By Gail Cleveland
Although the Wild Turkey was well known to American Indians and widely used as food, certain tribes considered these birds stupid and cowardly and did not eat them for fear of acquiring these characteristics.
In early August, two Wild Turkey Moms and twelve chicks showed up in our backyard. At that time one female led the chicks while the other brought up the rear. Their target was underneath our bird feeder—-sunflower seeds. While the chicks ate, one Mom was always on duty, head raised, surveying the area for signs of danger. In late October, the “family flock” is still together, although it is now difficult to tell the Moms from the chicks. The Moms are a little larger, and those two heads are still the first to rise when something unfamiliar approaches.
“Our” turkeys are probably both males and females who remain near their mothers for the first year of life. Females leave during their first breeding season to nest as yearlings and often disperse further than males. Males often depart as a group of brothers, when they become sexually mature. One spring we got a glimpse of this “groupy” male breeding behavior as five or six males competitively gobbled at the side of the road, displaying their fanned tails, arched wings and doing what is called “feather rattling.” These male turkeys were competing for copulations in what is sometimes called a mobile lek. At this time the males also develop a bulge of fat and oil on their breasts; this sustains them during the mating season when eating is not a priority.
Our Moms have thin beards—an odd, hair-like structure that hangs in front of the breast plumage. Only 10 percent of females have the beard, while all males have this ornament; it is never molted and grows continuously, its length limited only by the continuous wear it receives from rubbing against vegetation and the ground.
If you want a meticulous yard, don’t encourage Turkeys! They obtain their food through walking searches, often scratching plant litter with their feet and beak. Seeds, grains, nuts, leaves, tubers and insects are their dietary mainstay. We first began scattering sunflower seeds which was a favorite. Later, cracked corn seemed a less expensive alternative. Now they come into the yard and stand expectantly, waiting for one of us to walk to the shed and scatter the feed.
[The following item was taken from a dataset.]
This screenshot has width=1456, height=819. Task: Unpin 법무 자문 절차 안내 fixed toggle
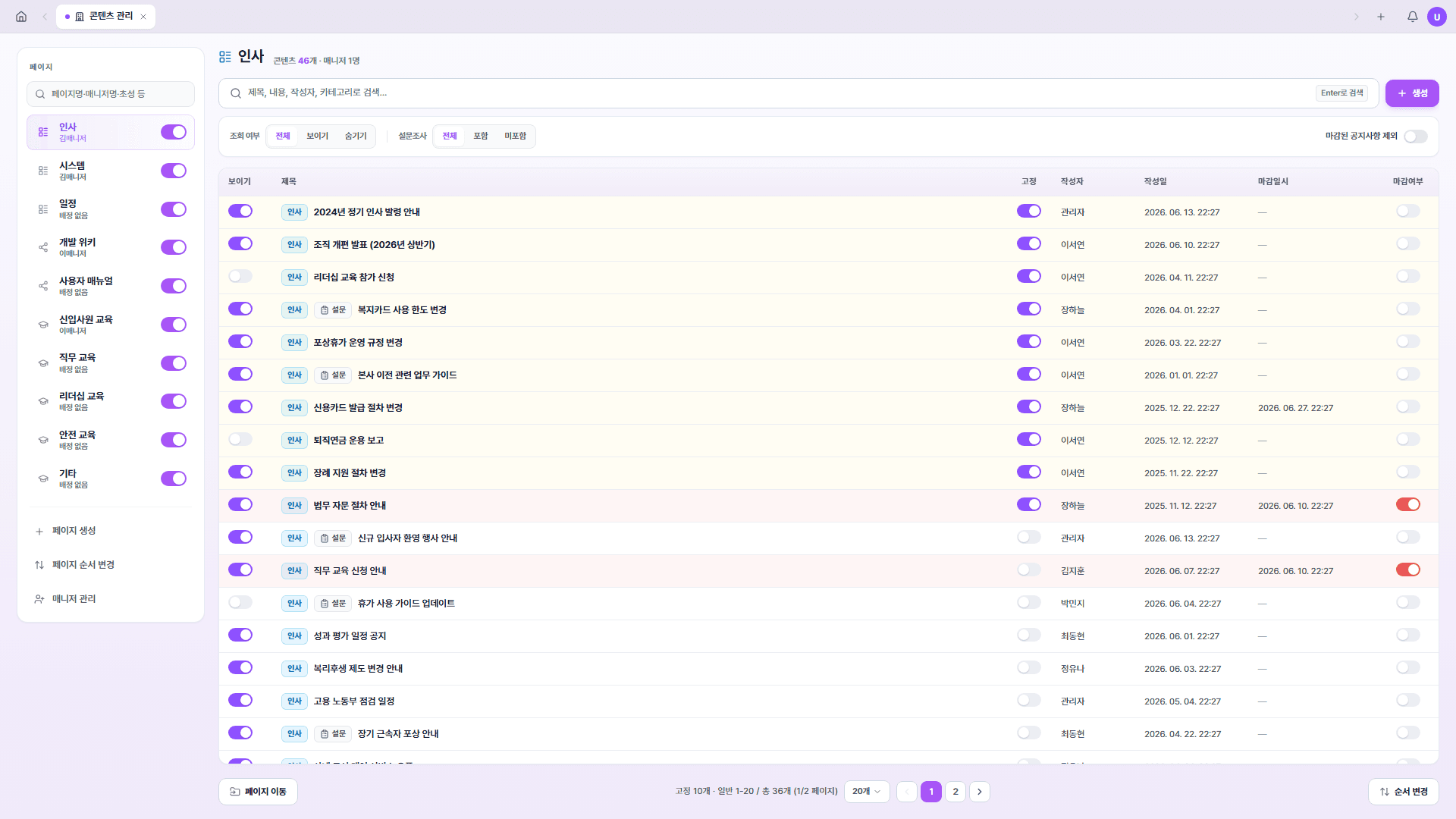pyautogui.click(x=1029, y=505)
How do they get nutrition from sunflower seeds or other nuts? Turkeys have a gizzard, a muscular section of the stomach lined with horny plates or ridges. It is here that hard-shelled materials that have been swallowed whole are rotated two to three times a minute and crushed. The gizzard is extraordinarily effective; objects that require more than 400 pounds of pressure per square inch to crush have been flattened within 24 hours when experimentally fed to a turkey.
Turkeys require secure, elevated nocturnal roosts, usually in a woodland. Our turks arrive near dusk, fly to a sitting bench or on the bird feeder in the back yard and then fly to the limbs of a favorite fir tree for their evening roost. The wobbly chicks were fun to watch as five or six vied for one branch; now they are proficient roosters.
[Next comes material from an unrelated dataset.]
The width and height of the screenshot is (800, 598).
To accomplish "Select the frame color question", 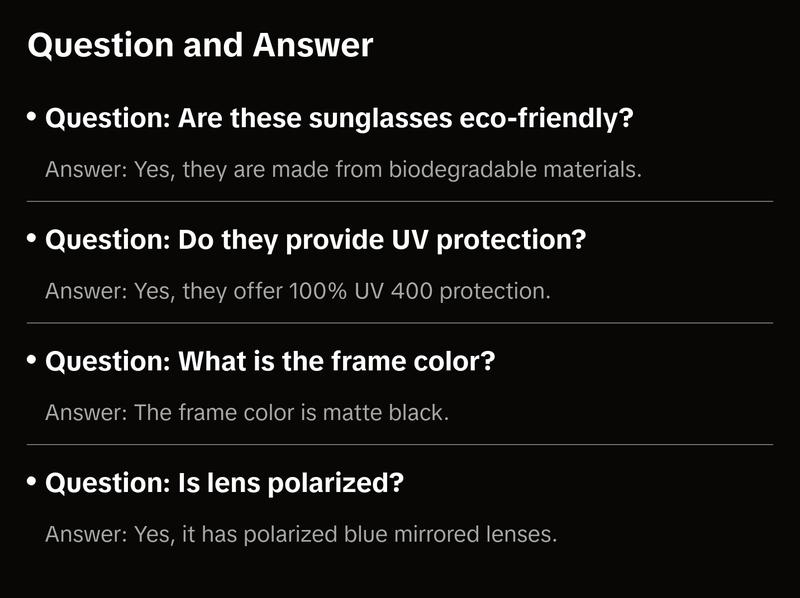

At one time in our country’s history, turkeys were nearly extinct because of habitat loss, hunting, and disease from domestic poultry. The turkey today is a success story, having been introduced in the 20th Century to its original range and beyond. I am quite sure that they are a “debatable” success story. Are there now too many turkeys in some areas like the Flathead Valley?
Turkey Facts
There are two species of Wild Turkey, one originally in Central America and one in North America. The domesticated turkey was taken from Central America by the Spanish and then brought back to North America from Europe.
The turkey nearly became the national bird, loosing by one vote in Congress to the bald eagle.
The bird we call the turkey was so named in Britain because it was “foreign,” and foreign imports were called “Turks.”